Sistemas Operacionais: Processos
Quando estamos falando de sistemas operacionais multiprogramáveis, é importante entendermos o conceito de processo aplicado na arquitetura e operação destes SOs. Historicamente, termos como programa ou job eram utilizados, mas o conceito de processo surgiu para refletir a necessidade de gerenciar unidades de execução concorrente. A gestão de um ambiente multiprogramável é uma função exclusiva do sistema operacional, que deve controlar a execução dos diversos programas e o uso concorrente de recursos. Portanto, “um programa, ao ser executado, deve estar sempre associado a um processo” (Machado e Maia, 2014, p. 89).
Para Tanenbaum e Woodhull (2008, p. 37), um “processo pode ser definido como a abstração de um programa em execução“. Enquanto o programa representa algo estático, como um conjunto de instruções ou um algoritmo expresso em notação conveniente, o processo é um conceito dinâmico, tratando-se da execução sequencial de um programa.
A definição mais abrangente de processo o estabelece como um “conjunto necessário de informações para que o sistema operacional implemente a concorrência de programas” (Machado e Maia, 2014). Outro entendimento, também conforme Machado e Maia (2014), é que um processo pode ser entendido como o ambiente abstrato onde um programa é executado, que inclui as informações sobre a execução e a quantidade de recursos do sistema que o programa pode utilizar.
Estrutura e Representação de um Processo
Para implementar e gerenciar a execução concorrente de programas, o sistema operacional organiza o processo em uma estrutura complexa, que armazena todas as informações necessárias para que o processamento possa ser interrompido e, posteriormente, restaurado, como se nunca tivesse sido parado.
A estrutura de um processo é formada por três componentes principais, que reúnem todas as informações essenciais à sua execução: o contexto de hardware, o contexto de software e o espaço de endereçamento. A Figura 1 representa de forma satisfatória os contextos de um processo.

Fonte: Machado e Maia (2014).
Contexto de Hardware
O contexto de hardware armazena o conteúdo dos registradores gerais da Unidade Central de Processamento (UCP), além dos registradores de uso específico, como o contador de programa (program counter — PC), o ponteiro da pilha (stack pointer — SP) e o registrador de status (Machado e Maia, 2014). Em outras palavras, quando um processo está em execução, seu contexto de hardware reside nos registradores do processador.

LISTAGEM:
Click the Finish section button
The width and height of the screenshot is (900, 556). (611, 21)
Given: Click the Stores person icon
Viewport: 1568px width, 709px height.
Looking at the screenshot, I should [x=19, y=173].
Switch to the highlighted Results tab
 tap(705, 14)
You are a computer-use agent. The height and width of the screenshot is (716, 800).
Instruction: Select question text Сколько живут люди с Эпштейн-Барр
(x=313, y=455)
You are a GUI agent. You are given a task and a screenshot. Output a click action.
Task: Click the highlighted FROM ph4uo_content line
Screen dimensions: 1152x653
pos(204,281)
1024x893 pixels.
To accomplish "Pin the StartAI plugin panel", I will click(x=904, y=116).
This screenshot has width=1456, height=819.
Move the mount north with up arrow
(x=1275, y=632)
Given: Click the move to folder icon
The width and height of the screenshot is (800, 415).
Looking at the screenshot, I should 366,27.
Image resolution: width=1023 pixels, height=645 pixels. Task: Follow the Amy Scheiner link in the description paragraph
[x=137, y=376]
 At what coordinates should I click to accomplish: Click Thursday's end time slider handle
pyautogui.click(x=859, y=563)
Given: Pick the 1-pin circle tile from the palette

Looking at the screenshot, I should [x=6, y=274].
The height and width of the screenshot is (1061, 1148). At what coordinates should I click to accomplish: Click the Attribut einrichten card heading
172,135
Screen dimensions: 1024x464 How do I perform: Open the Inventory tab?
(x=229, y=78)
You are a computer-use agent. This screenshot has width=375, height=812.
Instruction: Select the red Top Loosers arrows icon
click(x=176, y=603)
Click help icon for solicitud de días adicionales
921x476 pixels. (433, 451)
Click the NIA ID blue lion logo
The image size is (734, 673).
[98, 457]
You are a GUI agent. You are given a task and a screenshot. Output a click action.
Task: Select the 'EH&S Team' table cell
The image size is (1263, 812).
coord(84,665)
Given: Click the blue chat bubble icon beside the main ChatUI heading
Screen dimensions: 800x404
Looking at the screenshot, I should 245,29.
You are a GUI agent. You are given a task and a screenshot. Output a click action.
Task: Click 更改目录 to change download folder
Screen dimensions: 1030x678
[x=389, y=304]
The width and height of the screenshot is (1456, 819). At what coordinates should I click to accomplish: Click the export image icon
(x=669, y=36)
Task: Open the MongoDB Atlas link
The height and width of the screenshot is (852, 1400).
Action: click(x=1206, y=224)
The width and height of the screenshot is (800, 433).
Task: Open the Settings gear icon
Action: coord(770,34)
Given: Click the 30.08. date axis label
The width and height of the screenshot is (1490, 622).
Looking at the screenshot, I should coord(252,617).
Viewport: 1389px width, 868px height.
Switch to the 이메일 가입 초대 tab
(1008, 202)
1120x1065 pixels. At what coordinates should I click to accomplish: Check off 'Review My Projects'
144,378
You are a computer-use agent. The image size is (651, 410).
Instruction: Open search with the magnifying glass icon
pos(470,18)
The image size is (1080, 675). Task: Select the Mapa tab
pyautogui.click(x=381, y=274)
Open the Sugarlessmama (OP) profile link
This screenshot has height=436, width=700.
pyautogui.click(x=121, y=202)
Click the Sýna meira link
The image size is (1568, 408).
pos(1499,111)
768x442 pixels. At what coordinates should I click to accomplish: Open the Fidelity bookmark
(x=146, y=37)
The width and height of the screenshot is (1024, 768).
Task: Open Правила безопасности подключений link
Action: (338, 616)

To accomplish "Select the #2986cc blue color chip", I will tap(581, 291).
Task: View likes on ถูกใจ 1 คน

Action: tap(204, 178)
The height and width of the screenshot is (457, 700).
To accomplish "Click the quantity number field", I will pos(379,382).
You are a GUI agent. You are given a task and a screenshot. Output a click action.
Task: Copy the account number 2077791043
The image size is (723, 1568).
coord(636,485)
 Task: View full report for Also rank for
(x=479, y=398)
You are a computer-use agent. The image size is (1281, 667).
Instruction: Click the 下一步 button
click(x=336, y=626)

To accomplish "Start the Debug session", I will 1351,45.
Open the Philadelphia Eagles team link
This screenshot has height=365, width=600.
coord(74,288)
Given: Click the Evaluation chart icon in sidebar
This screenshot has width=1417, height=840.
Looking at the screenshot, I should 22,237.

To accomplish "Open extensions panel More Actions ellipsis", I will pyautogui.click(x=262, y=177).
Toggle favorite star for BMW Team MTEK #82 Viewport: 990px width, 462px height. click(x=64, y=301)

TAREFA PROPOSTA:
Dê continuidade ao texto sobre processos em sistemas operacionais, partindo da última frase apresentada.

RESPOSTA DA TAREFA:
A alternância dos processos na utilização do processador exige que o sistema operacional salve as informações de um processo que perde o direito de uso do processador e, em seguida, carregue no processador o novo conjunto de informações referente ao próximo processo a ser executado. Essa operação de substituição do contexto de hardware de um processo pelo de outro é denominada troca de contexto (ou mudança de contexto). Essa operação está desenhada na Figura 2.

Fonte: Machado e Maia (2014).
Contexto de Software
O contexto de software é responsável por especificar os limites e as características dos recursos que o processo pode alocar, como a prioridade de execução e o número máximo de arquivos abertos simultaneamente. Conforme Machado e Maia (2024), ele é subdividido em três grupos de informações:
- Identificação: inclui o PID (Process IDentification), um número único que permite ao sistema operacional e a outros processos referenciar o processo existente. Também armazena a UID (user identification) do usuário ou processo que o criou.
- Quotas: correspondem aos limites de recursos que um processo pode alocar. Exemplos incluem o tamanho máximo de memória principal e secundária, e o número máximo de processos filhos que podem ser criados.
- Privilégios: definem as ações que um processo está autorizado a realizar em relação a si mesmo, aos demais processos e ao sistema operacional.
Espaço de Endereçamento
O espaço de endereçamento é, basicamente, uma lista de posições de memória em que o processo pode ler e escrever. Este espaço contém o programa executável, os dados do programa e sua pilha (Tanenbaum e Woodhull, 2008, p. 37).
Todo processo possui seu próprio espaço de endereçamento, isolado e devidamente protegido do acesso dos demais processos, mesmo que eventualmente ocorram problemas de acesso indevido (Machado e Maia, 2014). Os mecanismos implementados para gerência de memória e memória virtual dos sistemas operacionais são os responsáveis pela administração desse espaço de endereçamento.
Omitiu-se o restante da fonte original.